• What the exercise asks: Render every line of the entries below as a JSON list of strings, one string per line, with blank lines left out. Leave the pictures out of your answer.

• Stored records:
----------------------------------------
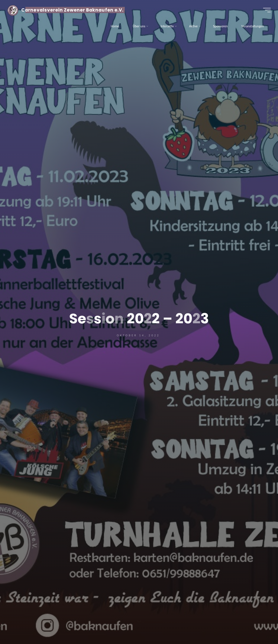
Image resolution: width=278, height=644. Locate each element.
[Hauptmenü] (266, 10)
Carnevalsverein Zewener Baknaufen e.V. (74, 10)
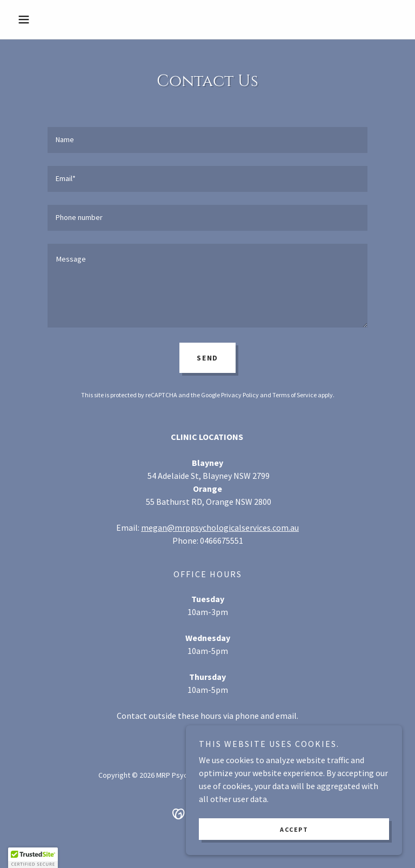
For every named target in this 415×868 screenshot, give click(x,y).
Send (208, 358)
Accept (294, 829)
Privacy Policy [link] (240, 395)
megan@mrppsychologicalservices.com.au (220, 528)
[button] (42, 19)
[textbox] (208, 140)
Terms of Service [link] (294, 395)
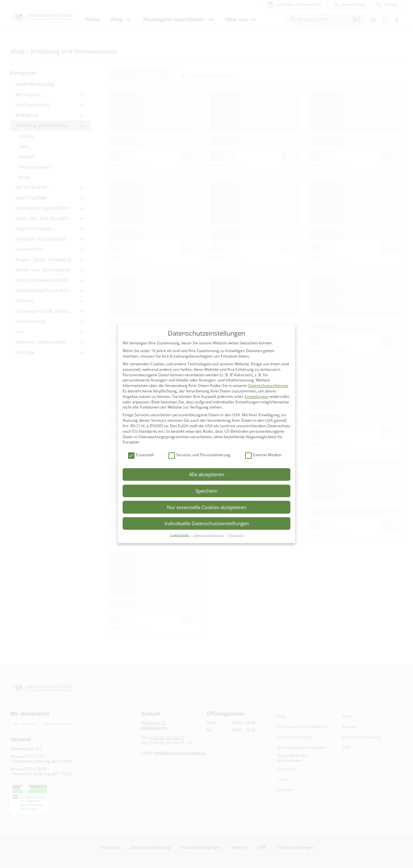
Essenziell (141, 455)
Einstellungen (257, 396)
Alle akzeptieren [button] (207, 474)
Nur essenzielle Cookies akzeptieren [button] (206, 507)
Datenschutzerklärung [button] (208, 535)
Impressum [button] (236, 535)
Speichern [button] (206, 491)
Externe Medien (263, 455)
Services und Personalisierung (199, 455)
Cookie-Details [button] (179, 535)
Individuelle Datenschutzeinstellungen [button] (207, 523)
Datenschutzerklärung (268, 385)
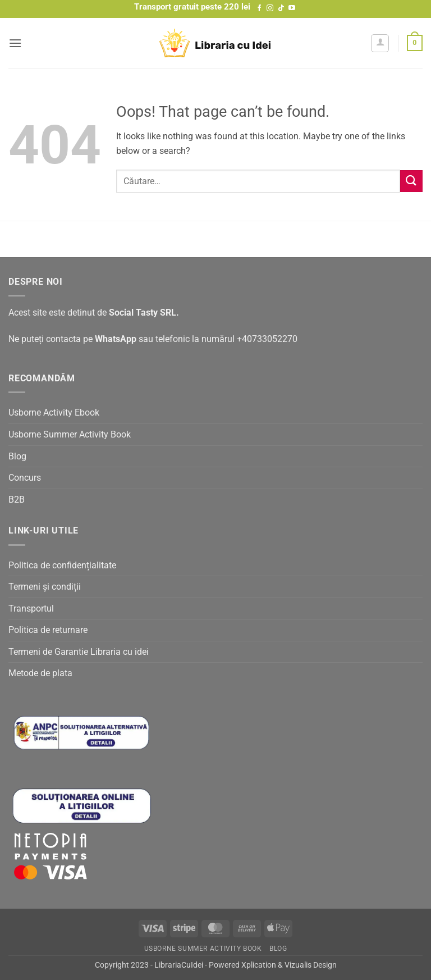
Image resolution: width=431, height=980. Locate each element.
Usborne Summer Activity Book (70, 434)
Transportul (31, 608)
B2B (16, 499)
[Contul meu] (380, 43)
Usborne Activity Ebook (54, 412)
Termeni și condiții (44, 586)
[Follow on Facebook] (259, 8)
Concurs (25, 477)
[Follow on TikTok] (281, 8)
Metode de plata (40, 673)
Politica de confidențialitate (62, 565)
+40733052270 (267, 339)
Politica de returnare (48, 630)
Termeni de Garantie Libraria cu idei (79, 651)
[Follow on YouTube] (292, 8)
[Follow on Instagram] (270, 8)
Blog (17, 456)
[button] (15, 43)
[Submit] (411, 181)
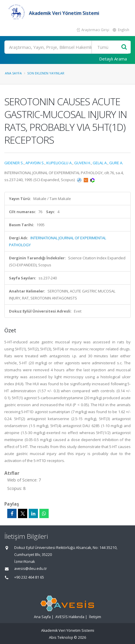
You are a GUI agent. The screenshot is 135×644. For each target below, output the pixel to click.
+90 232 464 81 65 (29, 577)
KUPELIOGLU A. (59, 163)
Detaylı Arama (113, 59)
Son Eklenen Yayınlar (46, 73)
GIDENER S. (14, 163)
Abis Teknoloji (61, 637)
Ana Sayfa (13, 73)
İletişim (95, 617)
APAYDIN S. (35, 163)
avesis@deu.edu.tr (30, 568)
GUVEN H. (83, 163)
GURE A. (116, 163)
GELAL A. (100, 163)
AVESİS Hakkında (70, 617)
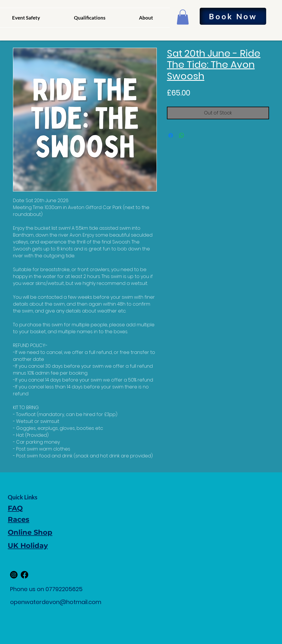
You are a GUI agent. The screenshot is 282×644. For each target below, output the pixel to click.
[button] (183, 17)
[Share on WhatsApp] (182, 135)
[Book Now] (233, 16)
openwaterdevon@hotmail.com (56, 602)
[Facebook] (24, 575)
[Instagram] (14, 575)
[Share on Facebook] (171, 135)
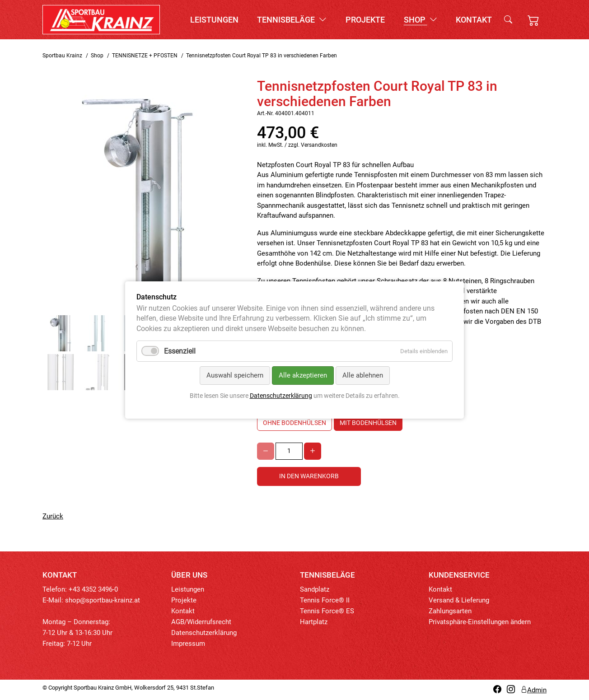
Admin (533, 690)
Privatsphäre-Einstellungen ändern (480, 622)
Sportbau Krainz (62, 56)
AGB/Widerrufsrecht (201, 622)
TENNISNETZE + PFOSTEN (145, 56)
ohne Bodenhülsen (294, 423)
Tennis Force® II (325, 600)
----------------------------------------
• Response to this exercise:
[
  "Image resolution: width=278, height=644. Locate each element.",
  "[Hauptmenü] (266, 10)",
  "Carnevalsverein Zewener Baknaufen e.V. (74, 10)",
  "For every named target in this 415×868 screenshot, give click(x,y).",
  "Send (208, 358)",
  "Accept (294, 829)",
  "Privacy Policy [link] (240, 395)",
  "megan@mrppsychologicalservices.com.au (220, 528)",
  "[button] (42, 19)",
  "[textbox] (208, 140)",
  "Terms of Service [link] (294, 395)",
  "Essenziell (141, 455)",
  "Einstellungen (257, 396)",
  "Alle akzeptieren [button] (207, 474)",
  "Nur essenzielle Cookies akzeptieren [button] (206, 507)",
  "Datenschutzerklärung [button] (208, 535)",
  "Impressum [button] (236, 535)",
  "Speichern [button] (206, 491)",
  "Externe Medien (263, 455)",
  "Services und Personalisierung (199, 455)",
  "Cookie-Details [button] (179, 535)",
  "Individuelle Datenschutzeinstellungen [button] (207, 523)",
  "Datenschutzerklärung (268, 385)",
  "Image resolution: width=431, height=980. Locate each element.",
  "Usborne Summer Activity Book (70, 434)",
  "Transportul (31, 608)",
  "B2B (16, 499)",
  "[Contul meu] (380, 43)",
  "Usborne Activity Ebook (54, 412)",
  "Termeni și condiții (44, 586)",
  "[Follow on Facebook] (259, 8)",
  "Concurs (25, 477)",
  "[Follow on TikTok] (281, 8)",
  "Metode de plata (40, 673)",
  "Politica de confidențialitate (62, 565)",
  "+40733052270 (267, 339)",
  "Politica de returnare (48, 630)",
  "Termeni de Garantie Libraria cu idei (79, 651)",
  "[Follow on YouTube] (292, 8)",
  "[Follow on Instagram] (270, 8)",
  "Blog (17, 456)",
  "[button] (15, 43)",
  "[Submit] (411, 181)",
  "You are a GUI agent. The screenshot is 135×644. For each target below, output the pixel to click.",
  "+90 232 464 81 65 (29, 577)",
  "KUPELIOGLU A. (59, 163)",
  "Detaylı Arama (113, 59)",
  "Son Eklenen Yayınlar (46, 73)",
  "GIDENER S. (14, 163)",
  "Abis Teknoloji (61, 637)",
  "Ana Sayfa (13, 73)",
  "İletişim (95, 617)",
  "APAYDIN S. (35, 163)",
  "avesis@deu.edu.tr (30, 568)",
  "GUVEN H. (83, 163)",
  "GURE A. (116, 163)",
  "GELAL A. (100, 163)",
  "AVESİS Hakkında (70, 617)",
  "You are a GUI agent. The screenshot is 282×644. For each target below, output the pixel to click.",
  "[button] (183, 17)",
  "[Share on WhatsApp] (182, 135)",
  "[Book Now] (233, 16)",
  "openwaterdevon@hotmail.com (56, 602)",
  "[Facebook] (24, 575)",
  "[Instagram] (14, 575)",
  "[Share on Facebook] (171, 135)",
  "Admin (533, 690)",
  "Privatsphäre-Einstellungen ändern (480, 622)",
  "Sportbau Krainz (62, 56)",
  "AGB/Widerrufsrecht (201, 622)",
  "TENNISNETZE + PFOSTEN (145, 56)",
  "ohne Bodenhülsen (294, 423)",
  "Tennis Force® II (325, 600)"
]